*Material provided*.

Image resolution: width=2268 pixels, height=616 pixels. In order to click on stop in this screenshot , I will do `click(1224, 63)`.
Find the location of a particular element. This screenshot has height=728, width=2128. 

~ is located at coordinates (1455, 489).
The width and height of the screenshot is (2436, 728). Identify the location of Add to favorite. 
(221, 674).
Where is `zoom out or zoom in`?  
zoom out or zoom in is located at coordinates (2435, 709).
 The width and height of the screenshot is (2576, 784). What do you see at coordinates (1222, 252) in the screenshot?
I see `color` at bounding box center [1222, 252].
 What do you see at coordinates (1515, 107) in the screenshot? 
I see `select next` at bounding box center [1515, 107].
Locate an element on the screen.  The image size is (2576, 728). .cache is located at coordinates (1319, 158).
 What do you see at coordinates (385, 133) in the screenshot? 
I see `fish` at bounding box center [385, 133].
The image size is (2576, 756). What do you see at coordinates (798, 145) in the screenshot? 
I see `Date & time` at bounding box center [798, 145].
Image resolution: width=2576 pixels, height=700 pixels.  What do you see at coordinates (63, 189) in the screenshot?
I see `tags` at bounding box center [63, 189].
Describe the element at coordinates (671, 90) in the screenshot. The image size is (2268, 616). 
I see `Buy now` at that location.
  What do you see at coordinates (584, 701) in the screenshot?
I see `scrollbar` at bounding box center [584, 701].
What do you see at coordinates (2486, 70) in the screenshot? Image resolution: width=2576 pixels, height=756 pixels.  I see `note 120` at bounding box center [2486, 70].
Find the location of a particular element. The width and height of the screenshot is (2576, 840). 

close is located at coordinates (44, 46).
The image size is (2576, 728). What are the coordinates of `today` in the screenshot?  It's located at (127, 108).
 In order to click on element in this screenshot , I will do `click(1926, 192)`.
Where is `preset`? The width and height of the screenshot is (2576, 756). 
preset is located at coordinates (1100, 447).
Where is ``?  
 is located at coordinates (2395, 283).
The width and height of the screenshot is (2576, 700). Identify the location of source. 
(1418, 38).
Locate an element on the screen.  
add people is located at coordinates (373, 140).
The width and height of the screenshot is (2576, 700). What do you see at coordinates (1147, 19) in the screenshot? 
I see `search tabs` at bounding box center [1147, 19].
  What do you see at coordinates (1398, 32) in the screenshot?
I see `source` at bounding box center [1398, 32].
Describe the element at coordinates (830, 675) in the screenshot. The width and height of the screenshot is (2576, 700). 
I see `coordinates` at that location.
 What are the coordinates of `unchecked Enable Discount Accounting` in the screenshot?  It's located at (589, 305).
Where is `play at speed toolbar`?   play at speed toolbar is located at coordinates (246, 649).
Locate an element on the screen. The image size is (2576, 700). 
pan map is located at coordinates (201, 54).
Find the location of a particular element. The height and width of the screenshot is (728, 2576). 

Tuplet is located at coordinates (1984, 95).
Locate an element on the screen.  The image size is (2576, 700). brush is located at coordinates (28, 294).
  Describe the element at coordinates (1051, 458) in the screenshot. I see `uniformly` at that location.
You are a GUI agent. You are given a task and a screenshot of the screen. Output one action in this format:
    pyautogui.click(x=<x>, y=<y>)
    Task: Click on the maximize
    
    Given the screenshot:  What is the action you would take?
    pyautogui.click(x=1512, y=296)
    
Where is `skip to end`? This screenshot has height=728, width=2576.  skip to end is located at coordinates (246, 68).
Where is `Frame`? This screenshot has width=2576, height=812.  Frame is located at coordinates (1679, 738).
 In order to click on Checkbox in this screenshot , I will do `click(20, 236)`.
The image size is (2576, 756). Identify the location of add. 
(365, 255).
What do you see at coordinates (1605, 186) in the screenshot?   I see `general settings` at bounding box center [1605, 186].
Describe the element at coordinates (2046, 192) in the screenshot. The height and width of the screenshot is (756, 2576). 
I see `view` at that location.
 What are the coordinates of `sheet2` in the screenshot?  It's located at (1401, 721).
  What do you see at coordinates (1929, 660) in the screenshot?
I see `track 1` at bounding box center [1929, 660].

*What you are asked to do*.
Rewrite all the lines above as a numbered list, leaving out the blank ones.

*Solved problem*.
1. Image resolution: width=2268 pixels, height=616 pixels. In order to click on stop in this screenshot , I will do `click(1224, 63)`.
2. Find the location of a particular element. This screenshot has height=728, width=2128. 
3. ~ is located at coordinates (1455, 489).
4. The width and height of the screenshot is (2436, 728). Identify the location of Add to favorite. 
5. (221, 674).
6. Where is `zoom out or zoom in`?  
7. zoom out or zoom in is located at coordinates (2435, 709).
8.  The width and height of the screenshot is (2576, 784). What do you see at coordinates (1222, 252) in the screenshot?
9. I see `color` at bounding box center [1222, 252].
10.  What do you see at coordinates (1515, 107) in the screenshot? 
11. I see `select next` at bounding box center [1515, 107].
12. Locate an element on the screen.  The image size is (2576, 728). .cache is located at coordinates (1319, 158).
13.  What do you see at coordinates (385, 133) in the screenshot? 
14. I see `fish` at bounding box center [385, 133].
15. The image size is (2576, 756). What do you see at coordinates (798, 145) in the screenshot? 
16. I see `Date & time` at bounding box center [798, 145].
17. Image resolution: width=2576 pixels, height=700 pixels.  What do you see at coordinates (63, 189) in the screenshot?
18. I see `tags` at bounding box center [63, 189].
19. Describe the element at coordinates (671, 90) in the screenshot. The image size is (2268, 616). 
20. I see `Buy now` at that location.
21.   What do you see at coordinates (584, 701) in the screenshot?
22. I see `scrollbar` at bounding box center [584, 701].
23. What do you see at coordinates (2486, 70) in the screenshot? Image resolution: width=2576 pixels, height=756 pixels.  I see `note 120` at bounding box center [2486, 70].
24. Find the location of a particular element. The width and height of the screenshot is (2576, 840). 
25. close is located at coordinates (44, 46).
26. The image size is (2576, 728). What are the coordinates of `today` in the screenshot?  It's located at (127, 108).
27.  In order to click on element in this screenshot , I will do `click(1926, 192)`.
28. Where is `preset`? The width and height of the screenshot is (2576, 756). 
29. preset is located at coordinates (1100, 447).
30. Where is ``?  
31.  is located at coordinates (2395, 283).
32. The width and height of the screenshot is (2576, 700). Identify the location of source. 
33. (1418, 38).
34. Locate an element on the screen.  
35. add people is located at coordinates (373, 140).
36. The width and height of the screenshot is (2576, 700). What do you see at coordinates (1147, 19) in the screenshot? 
37. I see `search tabs` at bounding box center [1147, 19].
38.   What do you see at coordinates (1398, 32) in the screenshot?
39. I see `source` at bounding box center [1398, 32].
40. Describe the element at coordinates (830, 675) in the screenshot. The width and height of the screenshot is (2576, 700). 
41. I see `coordinates` at that location.
42.  What are the coordinates of `unchecked Enable Discount Accounting` in the screenshot?  It's located at (589, 305).
43. Where is `play at speed toolbar`?   play at speed toolbar is located at coordinates (246, 649).
44. Locate an element on the screen. The image size is (2576, 700). 
45. pan map is located at coordinates (201, 54).
46. Find the location of a particular element. The height and width of the screenshot is (728, 2576). 
47. Tuplet is located at coordinates (1984, 95).
48. Locate an element on the screen.  The image size is (2576, 700). brush is located at coordinates (28, 294).
49.   Describe the element at coordinates (1051, 458) in the screenshot. I see `uniformly` at that location.
50. You are a GUI agent. You are given a task and a screenshot of the screen. Output one action in this format:
51.     pyautogui.click(x=<x>, y=<y>)
52.     Task: Click on the maximize
53.     Given the screenshot:  What is the action you would take?
54.     pyautogui.click(x=1512, y=296)
55. Where is `skip to end`? This screenshot has height=728, width=2576.  skip to end is located at coordinates (246, 68).
56. Where is `Frame`? This screenshot has width=2576, height=812.  Frame is located at coordinates (1679, 738).
57.  In order to click on Checkbox in this screenshot , I will do `click(20, 236)`.
58. The image size is (2576, 756). Identify the location of add. 
59. (365, 255).
60. What do you see at coordinates (1605, 186) in the screenshot?   I see `general settings` at bounding box center [1605, 186].
61. Describe the element at coordinates (2046, 192) in the screenshot. The height and width of the screenshot is (756, 2576). 
62. I see `view` at that location.
63.  What are the coordinates of `sheet2` in the screenshot?  It's located at (1401, 721).
64.   What do you see at coordinates (1929, 660) in the screenshot?
65. I see `track 1` at bounding box center [1929, 660].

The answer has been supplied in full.